DATA SUPPLIED:

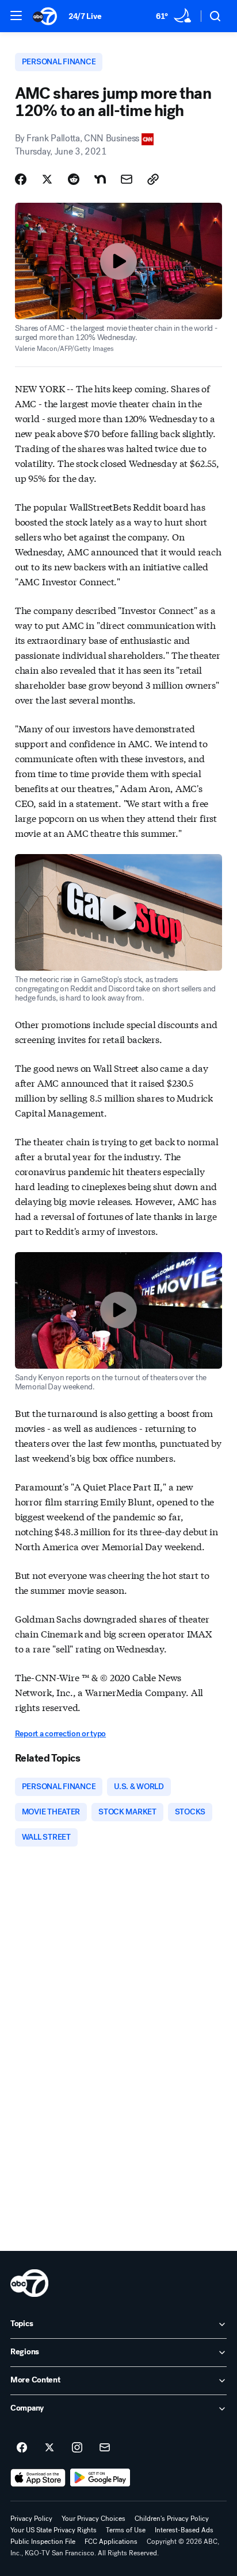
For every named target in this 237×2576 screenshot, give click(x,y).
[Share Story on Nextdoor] (100, 179)
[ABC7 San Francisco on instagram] (77, 2447)
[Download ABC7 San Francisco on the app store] (38, 2478)
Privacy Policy (31, 2518)
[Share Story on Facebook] (20, 179)
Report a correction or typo (60, 1733)
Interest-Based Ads (184, 2530)
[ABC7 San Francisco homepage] (45, 16)
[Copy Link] (153, 179)
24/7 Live (84, 16)
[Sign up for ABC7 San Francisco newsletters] (104, 2447)
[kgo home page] (29, 2283)
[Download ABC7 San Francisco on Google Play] (100, 2478)
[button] (16, 15)
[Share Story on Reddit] (73, 179)
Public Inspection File (42, 2541)
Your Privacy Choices (93, 2518)
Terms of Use (126, 2530)
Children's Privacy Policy (172, 2518)
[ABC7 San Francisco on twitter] (49, 2447)
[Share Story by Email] (126, 179)
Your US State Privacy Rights (53, 2530)
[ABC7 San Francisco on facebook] (21, 2447)
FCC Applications (111, 2541)
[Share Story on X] (47, 179)
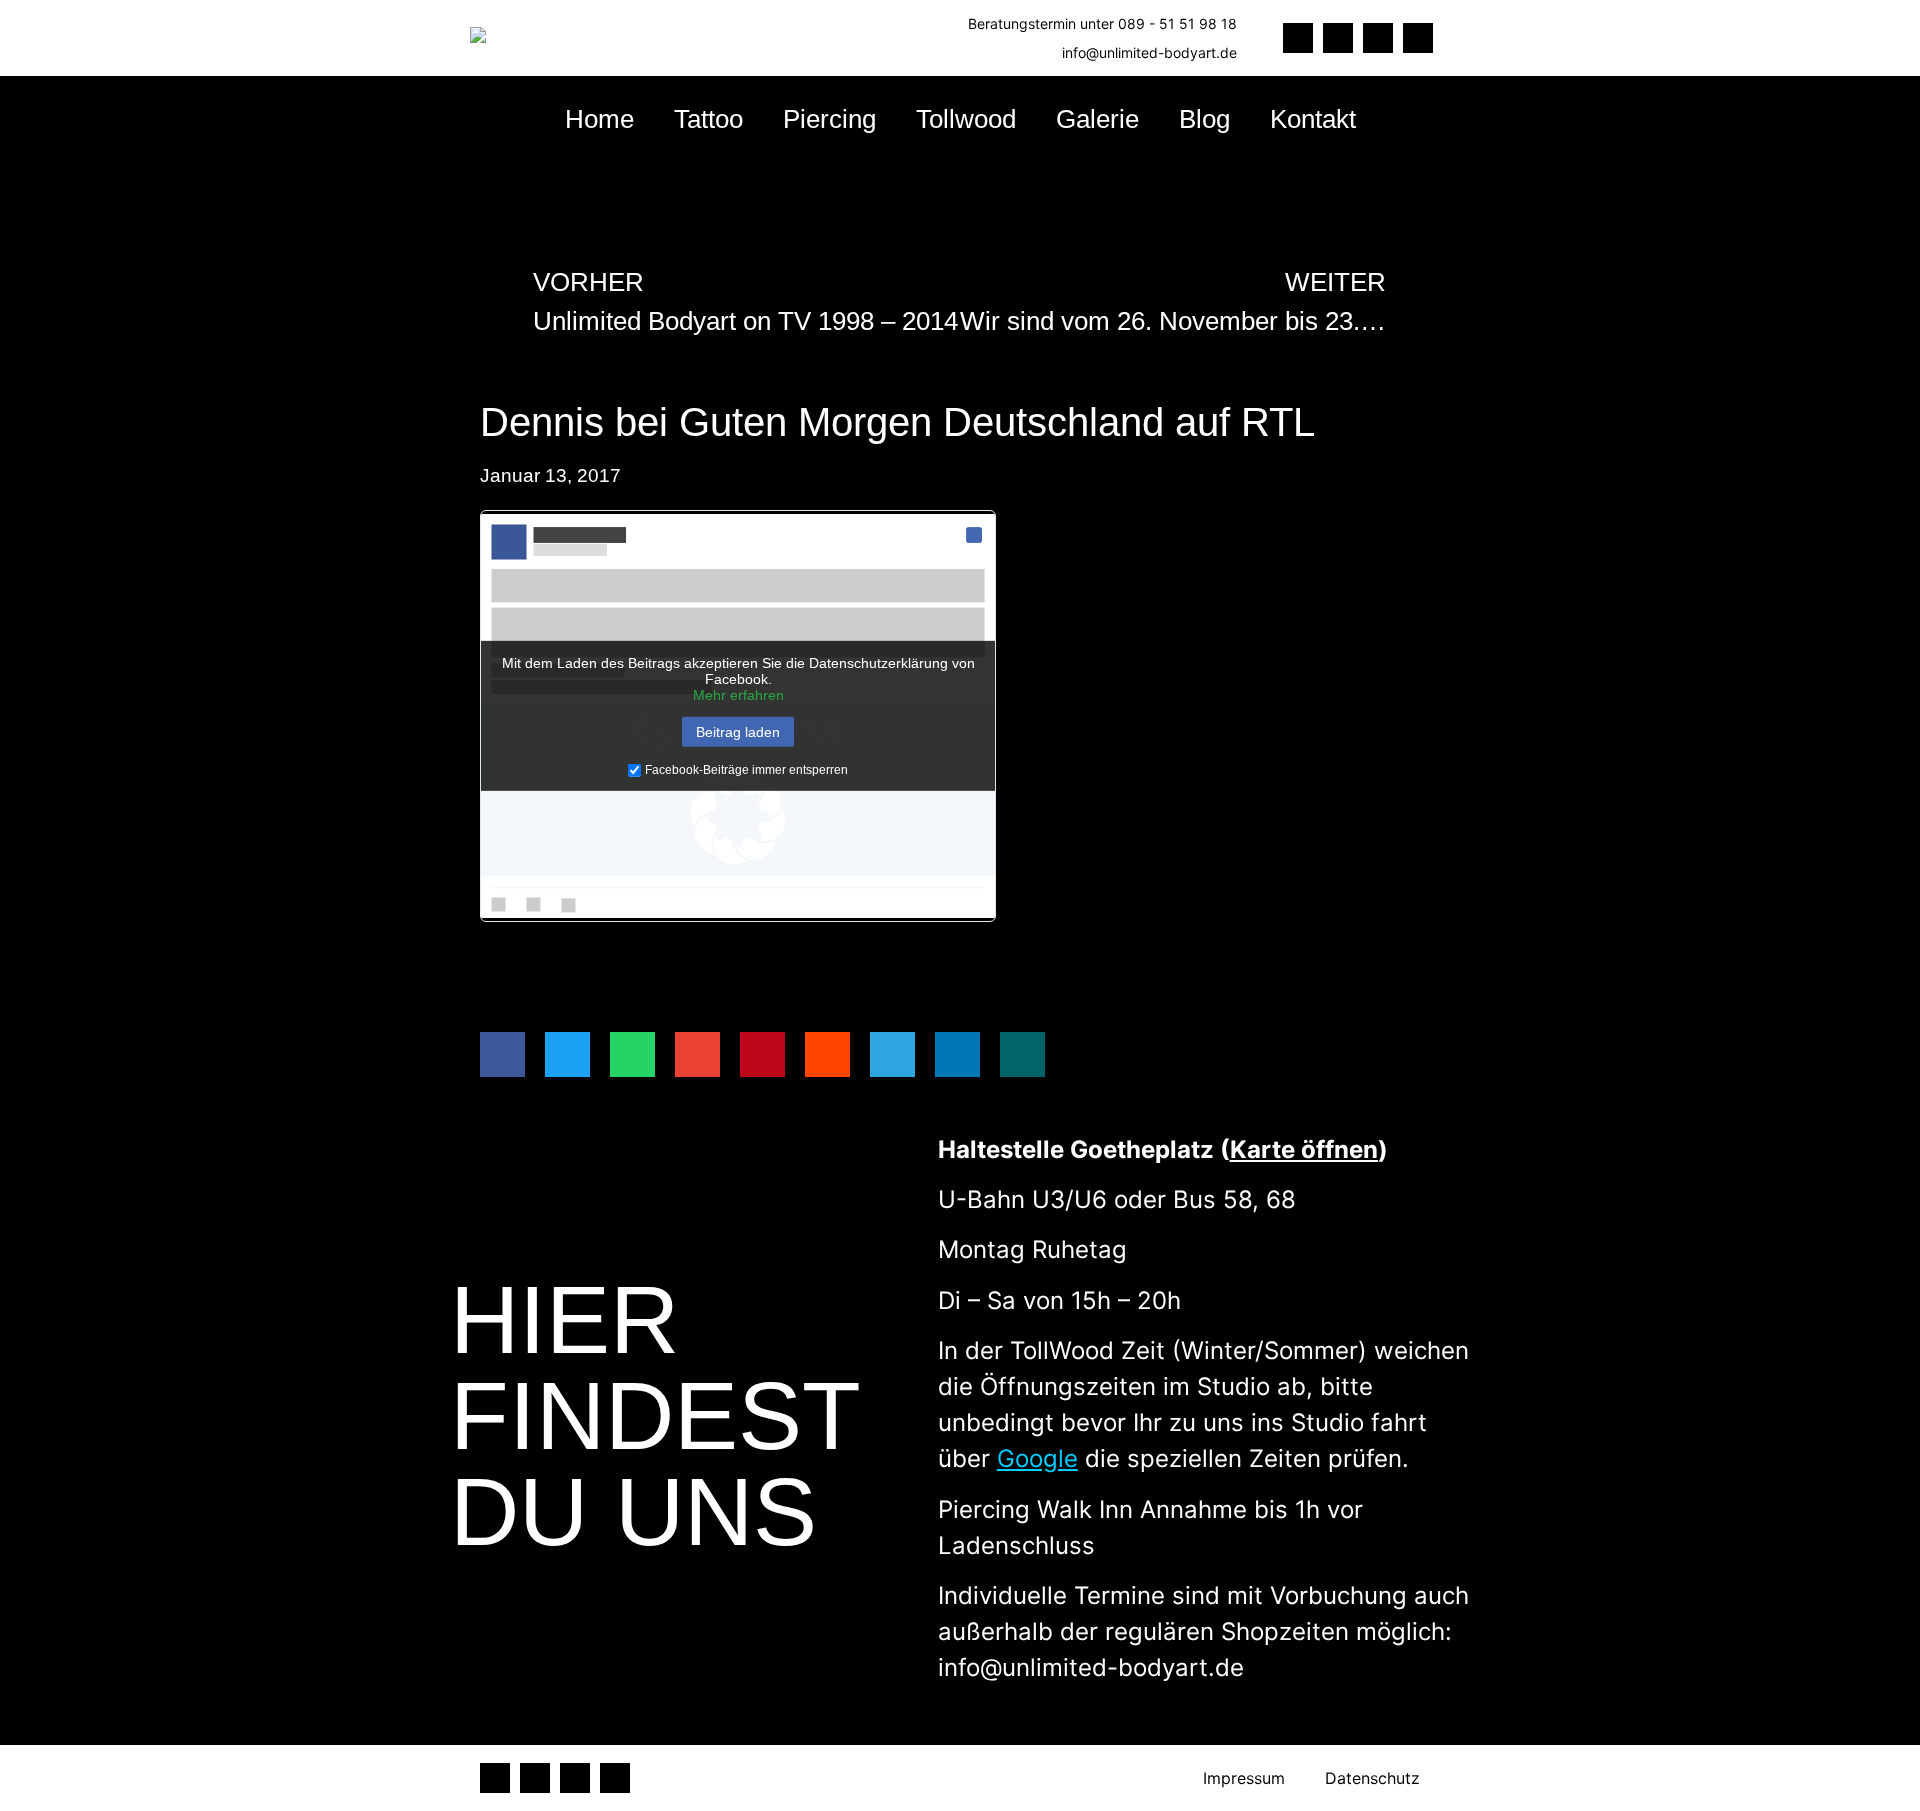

WHAT YOU NEED TO DO:
Pictures stay out; reproduce every line of the records exactly.

ANSWER BOX:
For every named target in this 237×2576 screenshot, give click(x,y).
[Share Story on Nextdoor] (100, 179)
[ABC7 San Francisco on instagram] (77, 2447)
[Download ABC7 San Francisco on the app store] (38, 2478)
Privacy Policy (31, 2518)
[Share Story on Facebook] (20, 179)
Report a correction or typo (60, 1733)
Interest-Based Ads (184, 2530)
[ABC7 San Francisco homepage] (45, 16)
[Copy Link] (153, 179)
24/7 Live (84, 16)
[Sign up for ABC7 San Francisco newsletters] (104, 2447)
[kgo home page] (29, 2283)
[Download ABC7 San Francisco on Google Play] (100, 2478)
[button] (16, 15)
[Share Story on Reddit] (73, 179)
Public Inspection File (42, 2541)
Your Privacy Choices (93, 2518)
Terms of Use (126, 2530)
Children's Privacy Policy (172, 2518)
[ABC7 San Francisco on twitter] (49, 2447)
[Share Story by Email] (126, 179)
Your US State Privacy Rights (53, 2530)
[ABC7 San Francisco on facebook] (21, 2447)
FCC Applications (111, 2541)
[Share Story on X] (47, 179)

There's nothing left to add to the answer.